Through its works with employee assessments and coaching sessions, the company gained some insights. One thing they discovered was that people can rise to the occasion when faced with a challenge but can maintain that “surge” status for about eight weeks before they become fatigued. The report said, “In fact, people appeared to thrive at the beginning of the pandemic but by July, around 12 weeks after the declaration of the pandemic, cognitive thriving was at its lowest point.”
The lesson here is that in times of disruption managers need to amp up their support of employees and encourage them to take time off to recharge once the initial surge passes.
This next lesson learned may come as a big surprise. “Effective communication is just as critical during routine work as it is during times of crisis,” the guide said.
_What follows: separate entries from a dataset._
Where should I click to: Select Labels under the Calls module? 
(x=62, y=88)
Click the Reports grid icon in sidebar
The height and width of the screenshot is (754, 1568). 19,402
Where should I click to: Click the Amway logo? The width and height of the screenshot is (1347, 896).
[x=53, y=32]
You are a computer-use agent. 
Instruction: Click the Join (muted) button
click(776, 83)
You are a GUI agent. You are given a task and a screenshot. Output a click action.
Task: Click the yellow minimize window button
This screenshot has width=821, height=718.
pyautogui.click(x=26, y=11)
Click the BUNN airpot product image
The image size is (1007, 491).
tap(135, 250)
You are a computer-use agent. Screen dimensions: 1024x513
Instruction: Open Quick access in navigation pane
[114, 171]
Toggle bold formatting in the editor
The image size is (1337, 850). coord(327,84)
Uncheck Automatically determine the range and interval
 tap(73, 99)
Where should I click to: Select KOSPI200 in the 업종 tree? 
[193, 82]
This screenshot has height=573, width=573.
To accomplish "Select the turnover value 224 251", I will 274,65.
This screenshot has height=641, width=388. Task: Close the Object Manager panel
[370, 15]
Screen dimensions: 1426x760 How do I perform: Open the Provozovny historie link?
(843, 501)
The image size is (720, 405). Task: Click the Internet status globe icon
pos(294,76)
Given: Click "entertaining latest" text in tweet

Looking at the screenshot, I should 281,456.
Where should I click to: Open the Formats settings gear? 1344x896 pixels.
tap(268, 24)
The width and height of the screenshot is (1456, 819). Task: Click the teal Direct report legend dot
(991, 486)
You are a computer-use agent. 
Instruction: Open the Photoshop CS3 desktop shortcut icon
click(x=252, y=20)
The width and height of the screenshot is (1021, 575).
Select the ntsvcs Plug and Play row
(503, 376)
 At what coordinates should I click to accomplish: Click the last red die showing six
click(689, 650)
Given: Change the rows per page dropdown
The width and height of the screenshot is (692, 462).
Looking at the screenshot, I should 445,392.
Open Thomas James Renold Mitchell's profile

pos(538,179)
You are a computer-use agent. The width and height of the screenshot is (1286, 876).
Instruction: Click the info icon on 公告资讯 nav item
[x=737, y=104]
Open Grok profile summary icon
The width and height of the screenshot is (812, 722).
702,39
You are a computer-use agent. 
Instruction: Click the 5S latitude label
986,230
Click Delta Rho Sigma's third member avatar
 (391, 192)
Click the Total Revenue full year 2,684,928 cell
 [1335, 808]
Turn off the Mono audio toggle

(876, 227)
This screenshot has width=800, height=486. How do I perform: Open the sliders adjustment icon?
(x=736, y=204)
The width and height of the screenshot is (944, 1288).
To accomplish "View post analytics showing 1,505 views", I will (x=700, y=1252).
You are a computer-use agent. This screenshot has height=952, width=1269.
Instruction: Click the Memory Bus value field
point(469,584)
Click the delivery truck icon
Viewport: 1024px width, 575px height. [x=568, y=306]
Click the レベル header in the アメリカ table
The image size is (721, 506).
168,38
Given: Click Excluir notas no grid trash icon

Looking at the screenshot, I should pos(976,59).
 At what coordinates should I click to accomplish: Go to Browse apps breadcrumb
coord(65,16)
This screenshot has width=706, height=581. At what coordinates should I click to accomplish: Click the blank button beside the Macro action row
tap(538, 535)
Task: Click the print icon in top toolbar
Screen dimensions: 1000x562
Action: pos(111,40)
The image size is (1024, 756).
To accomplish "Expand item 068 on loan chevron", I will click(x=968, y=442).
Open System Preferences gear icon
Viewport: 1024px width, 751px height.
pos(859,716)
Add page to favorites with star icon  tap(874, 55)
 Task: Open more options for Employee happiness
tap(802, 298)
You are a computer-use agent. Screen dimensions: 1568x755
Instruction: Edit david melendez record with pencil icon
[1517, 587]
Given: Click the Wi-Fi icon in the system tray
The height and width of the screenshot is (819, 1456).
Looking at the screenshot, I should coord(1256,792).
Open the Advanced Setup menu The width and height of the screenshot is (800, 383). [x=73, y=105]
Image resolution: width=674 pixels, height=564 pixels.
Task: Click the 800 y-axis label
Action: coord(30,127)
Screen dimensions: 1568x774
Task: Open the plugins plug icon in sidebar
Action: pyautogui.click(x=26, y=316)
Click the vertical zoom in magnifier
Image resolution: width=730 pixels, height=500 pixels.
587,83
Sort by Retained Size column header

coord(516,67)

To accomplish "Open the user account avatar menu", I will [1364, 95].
This is especially true when managers and employees are not face-to-face. Make sure both managers and employees have outlets for airing their ideas and giving and receiving feedback. Make sure everyone on the team is heard and feels comfortable expressing their opinions and sharing their ideas.
During 2020, more managers began focusing on the personal well-being of their employees as they recognized that a person’s mental health could have an effect on their performance at work. BetterUp does not expect this to change in the future because “there is a mental health revolution upon us, wherein it is becoming a more central concern to employees and employers.” Managers need to make sure they have resources available to support the well-being of people across the organization.